State laws are similar. For instance, Florida statutes define wages as “all compensation paid by an employer or his or her agent for the performance of service by an employee, including the cash value of all compensation paid in any medium other than cash.”
Employer Takeaways: Non-FLSA Vaccine Considerations
For non-exempt employees, employers that wish to pay incentives to employees who get a COVID vaccine will likely have to include these payments in their calculations of the “regular rate” under the FLSA (and perhaps state law). That may make them unaffordable or unworkable because of the administrative burdens. For those who are still on the vaccine bonus wagon despite the potential wage and hour issues, though, these aren’t the only issues a direct payment raises.
To me, the biggest issue for employers above all else is employee relations. Giving an express, financial incentive for vaccination (cash, bonus PTO, gift cards, etc.) can be viewed by employees as pitting you against them, depriving the employees of a financial incentive because of their personal health decisions. While my decision (and I hope yours!) is to get vaccinated against the coronavirus, not everyone feels similarly for a wide variety of reasons.
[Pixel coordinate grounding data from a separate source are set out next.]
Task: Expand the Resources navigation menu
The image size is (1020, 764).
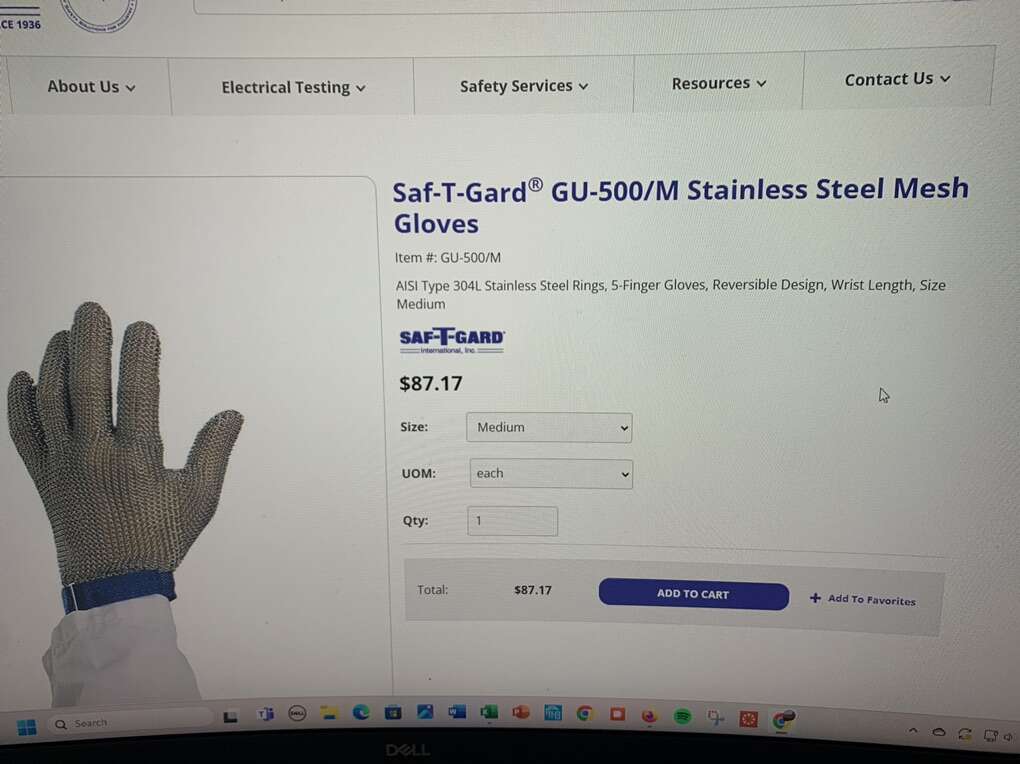Action: [x=719, y=83]
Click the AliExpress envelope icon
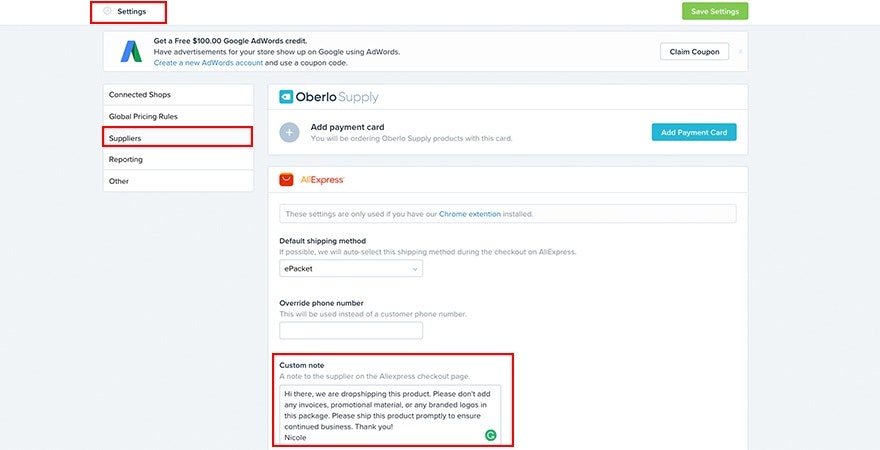The image size is (880, 450). click(286, 180)
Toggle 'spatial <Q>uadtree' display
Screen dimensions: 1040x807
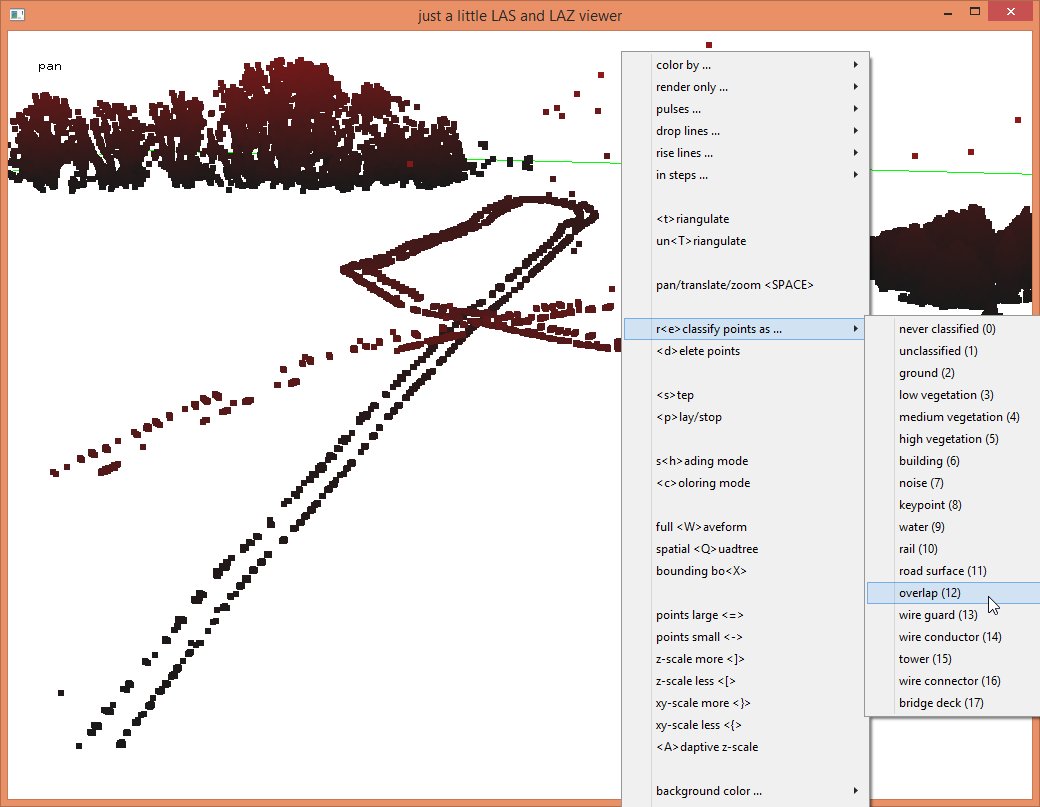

The safest route for employers may be awareness campaigns: get information out to your employees about why vaccination is safe and important for them and for the company. The biggest barrier to vaccination is apprehension due to past individual and community experiences, misinformation, and, in particular, a lack of information. Employees who are well informed about the vaccine’s development, testing, effectiveness, and track record and see leadership from the organization in getting vaccinated are employees who will more likely get vaccinated themselves. There is no risk in this kind of encouragement. It creates few if any employee relations problems because it lacks the element of coercion.